La voix enjouée d'Océane remua quelque chose au fond des entrailles de Léandre. Il prit une inspiration qui résonna dans la cage d'escalier et se laissa glisser sur la première marche.

— Oui... Enfin, désolé, j'allais me coucher.

— J'ai oublié de vérifier l'heure qu'il est en France. Il doit être quoi ? Vingt-et-une heures ?

— Vingt-trois heures trente.

Océane ne se laissa pas abattre. Si Léandre ne partageait pas son enthousiasme, elle en avait assez à revendre pour deux. Son ami la laissa dépeindre en long et en large combien son départ avait été une expérience exaltante, combien l'Australie l'avait dépaysée.

— Les paysages, les animaux, la culture. J'essayerai de t'envoyer des photos, mais je suis débordée ces derniers jours. Je prends tout juste mes marques, mais il y a tant à faire. Là-bas, on se rend compte à quel point c'est éphémère et à quel point c'est urgent d'agir.

— Je suis content si tu t'y plais.

— Je ne suis pas là pour faire du tourisme, rectifia Océane, avec cette forme d'aplomb teinté d'une indulgence qui lui manquait souvent.

Océane avait toujours impressionné Léandre et à juste titre. Elle abordait les passants quand ils jetaient leurs mégots de cigarette sous son nez, leur expliquait que ce seul mégot polluait cinq cents litres d'eau et ne se démontait jamais. Elle n'avait aucun mal à tenir tête à ceux qui l'insultaient copieusement en se figurant qu'écolo s'ajoutait désormais à une longue liste des insultes.

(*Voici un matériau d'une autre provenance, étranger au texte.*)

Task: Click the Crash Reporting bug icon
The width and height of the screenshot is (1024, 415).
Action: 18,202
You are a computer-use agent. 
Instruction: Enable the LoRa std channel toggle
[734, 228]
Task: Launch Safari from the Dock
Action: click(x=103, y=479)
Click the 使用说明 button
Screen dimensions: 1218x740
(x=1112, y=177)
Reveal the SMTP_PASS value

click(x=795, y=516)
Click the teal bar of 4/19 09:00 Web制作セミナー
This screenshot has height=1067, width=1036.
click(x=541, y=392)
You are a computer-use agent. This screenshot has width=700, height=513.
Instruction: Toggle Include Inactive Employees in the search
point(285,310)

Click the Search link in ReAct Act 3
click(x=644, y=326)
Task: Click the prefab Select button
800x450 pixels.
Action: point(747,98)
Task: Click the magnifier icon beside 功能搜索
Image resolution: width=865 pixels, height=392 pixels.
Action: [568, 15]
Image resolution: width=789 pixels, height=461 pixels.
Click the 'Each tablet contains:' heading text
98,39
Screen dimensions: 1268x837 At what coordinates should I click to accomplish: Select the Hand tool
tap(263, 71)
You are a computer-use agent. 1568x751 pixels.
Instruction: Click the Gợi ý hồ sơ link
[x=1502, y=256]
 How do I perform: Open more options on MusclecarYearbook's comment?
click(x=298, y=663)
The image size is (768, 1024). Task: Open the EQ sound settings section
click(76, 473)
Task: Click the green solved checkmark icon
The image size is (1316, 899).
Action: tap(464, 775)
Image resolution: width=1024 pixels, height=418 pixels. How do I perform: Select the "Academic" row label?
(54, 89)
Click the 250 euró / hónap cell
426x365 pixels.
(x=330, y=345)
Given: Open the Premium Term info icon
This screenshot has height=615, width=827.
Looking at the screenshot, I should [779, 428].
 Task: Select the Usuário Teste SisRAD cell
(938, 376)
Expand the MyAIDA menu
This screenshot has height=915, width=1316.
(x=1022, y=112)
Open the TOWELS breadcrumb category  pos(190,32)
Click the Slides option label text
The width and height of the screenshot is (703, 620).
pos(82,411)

Lorsqu'en janvier, elle avait annoncé à Léandre son désir d'en faire plus pour la cause et de se sentir utile, il n'avait pas été étonné. Océane n'arrivait plus à se satisfaire de leur activité militante en France. Les manifestations dédiées à la jeunesse dans les rues des plus grandes villes étaient quelque chose. Se rendre dans les régions du monde directement affectées par le réchauffement climatique en était une autre. Léandre n'avait pas imaginé qu'elle puisse précipiter à ce point son départ. Il avait imaginé à tort qu'elle attendrait un peu, au moins l'année suivante. Elle avait objecté en assénant qu'ils n'avaient pas le temps de repousser à demain ce qui devait être fait. Le pire était encore qu'elle avait raison et que pour être renseignée sur le sujet de la crise climatique, Léandre savait que l'urgence qu'elle représentait ne pouvait pas patienter.

Il s'était senti égoïste quand elle lui avait annoncé son départ imminent pour l'Australie où elle assisterait une association active et réputée pour ses nombreuses actions. Léandre avait ressenti une pointe de jalousie et de déception. Océane ne l'avait pas attendu pour s'en aller. Leur engagement était ce qui les réunissait et que son amie s'en aille sans lui, cela ressemblait à une trahison.